В целом роль еврейского капитала остается традиционной: евреи выполняют функции посредников. Во Франции именно такую роль в афере Лесепса, связанной со строительством Панамского канала, играли два еврея-финансиста, Жак Рейнак и Корнелиус Герц. Отец и сын Лесепсы построили Суэцкий канал и начали строительство Панамского канала, используя кредиты от частных лиц под гарантию парламента Франции. Кредиты достигли гигантской суммы в 1,3 млрд франков. Когда уже стало ясно, что компания терпит банкротство, Лесепсы, в надежде на чудо, продолжали доставать ссуды, лоббируя политиков. Среди оганизаторов этой аферы были министры, сам премьер, автор сооруженной незадолго до того башни инженер Эйфель и другие влиятельные лица.

Ситуация в цивилизованной Франции, в сущности, не отличалась от ситуации в реакционной России, где после гибели Александра II в 1881 г. никто не утверждал, что царя убили «хохлы», хотя украинцами были и Желябов, и Кибальчич, и правнучка гетмана Разумовского София Перовская, – запомнили почему-то несчастную беременную Гесю Гельфанд, и вспыхнула волна ужасных еврейских погромов, в первую очередь в Украине.

Разоблачение «Панамы» началось со статей в правой антисемитской газете Дрюмона «Либр пароль» в 1892 г.
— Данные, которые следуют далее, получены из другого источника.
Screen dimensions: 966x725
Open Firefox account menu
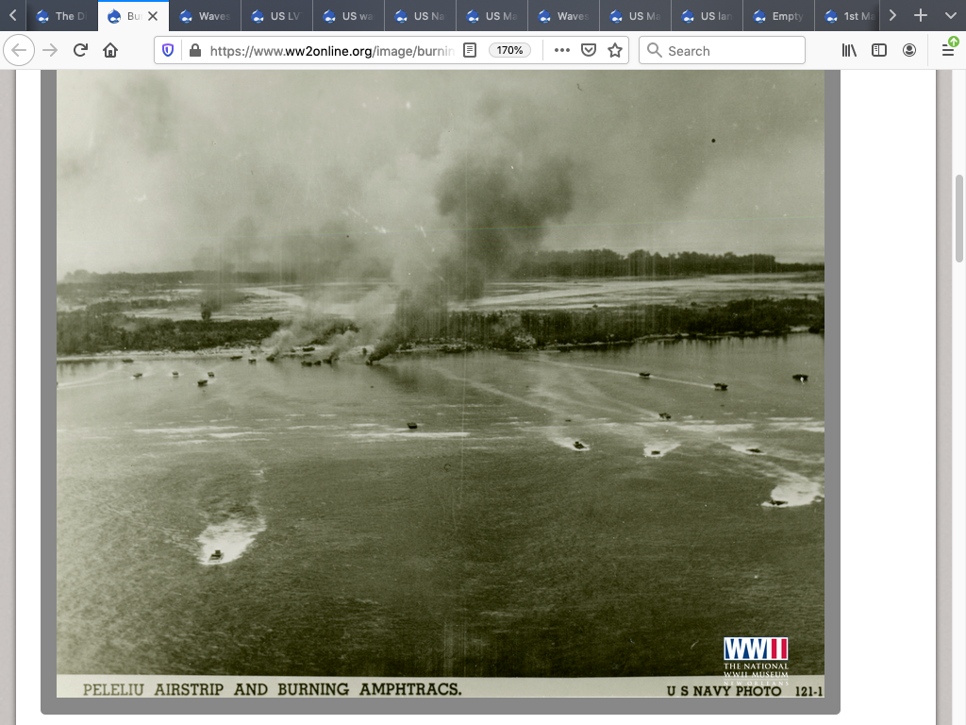point(909,51)
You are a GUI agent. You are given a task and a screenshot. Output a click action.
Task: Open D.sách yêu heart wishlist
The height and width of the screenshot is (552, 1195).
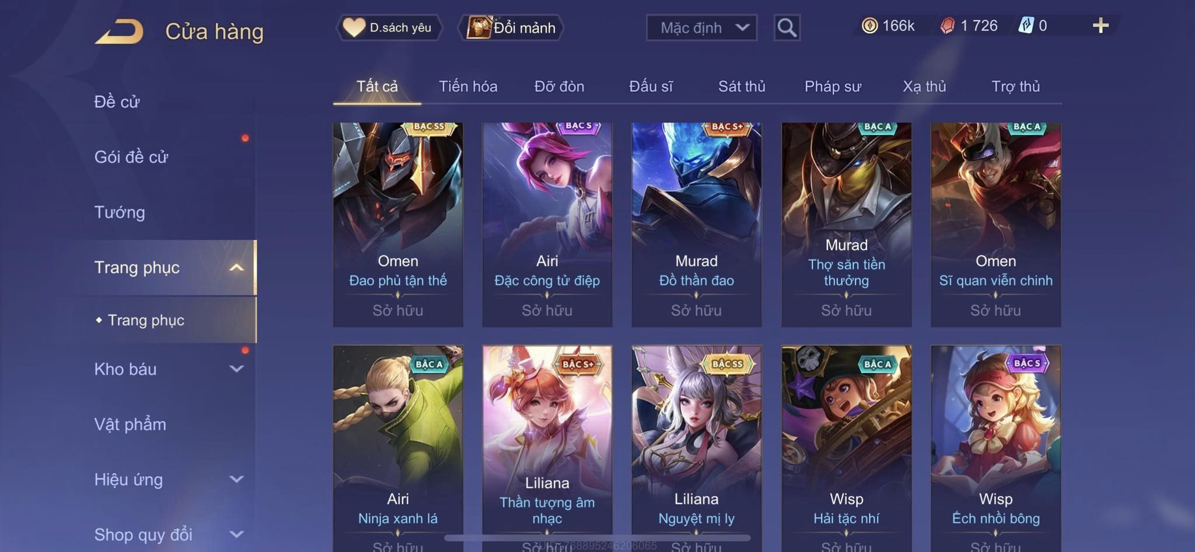click(x=389, y=27)
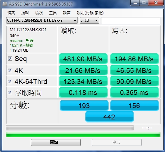Screen dimensions: 165x152
Task: Open the 檔案 menu
Action: [x=11, y=13]
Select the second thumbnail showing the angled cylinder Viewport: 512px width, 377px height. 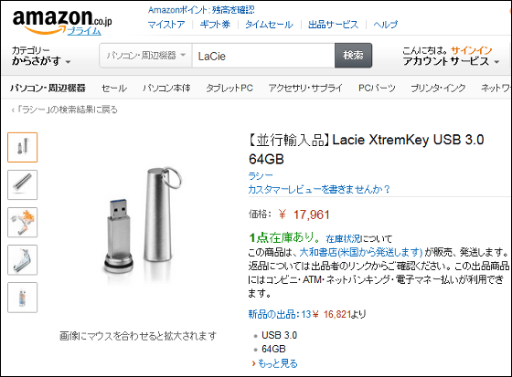click(23, 184)
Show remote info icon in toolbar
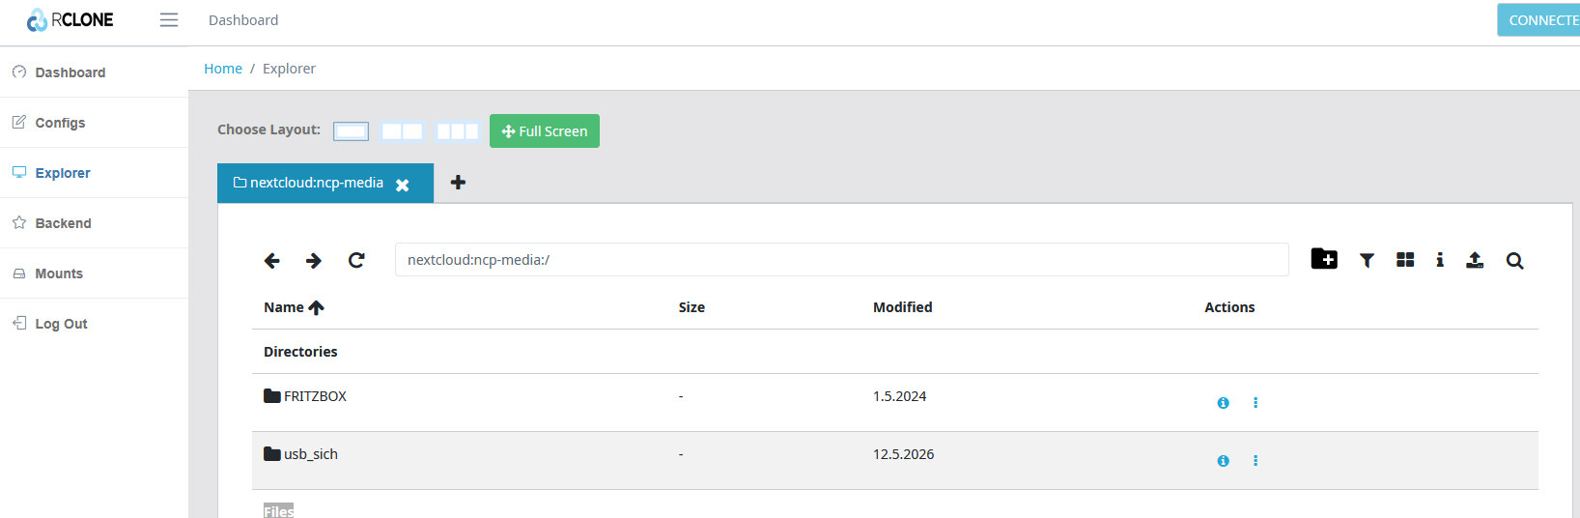 pyautogui.click(x=1440, y=260)
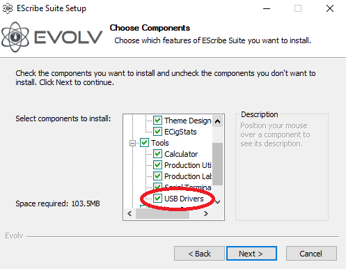
Task: Go to the next setup step
Action: click(x=251, y=254)
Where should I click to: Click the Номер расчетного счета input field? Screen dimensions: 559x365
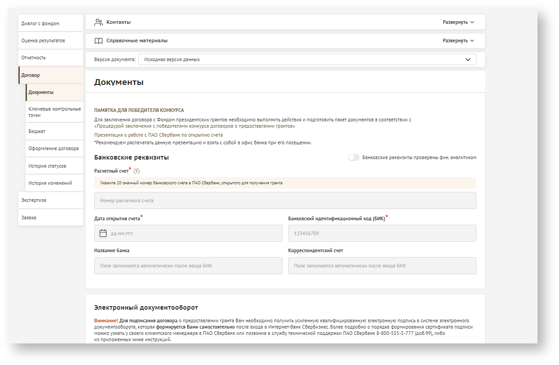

В результате неслыханного обвала разорились около полмиллиона средних французов, а коррумпированные политики вышли сухими из воды. Виновными оказались евреи – Рейнак и Герц, которые лоббировали интересы компании в парламенте: Рейнак – среди правых, Герц – среди левых. В результате они поссорились, Рейнак даже «заказывал» Герца за десять тысяч франков, что было неслыханно для политической жизни XIX века; в конечном итоге Рейнак застрелился. Дело «Панамы» вызвало вспышку антисемитских и антианглийских настроений и резкий крен вправо в политике Франции.

Именно на фоне этих событий разворачивалось дело Дрейфуса.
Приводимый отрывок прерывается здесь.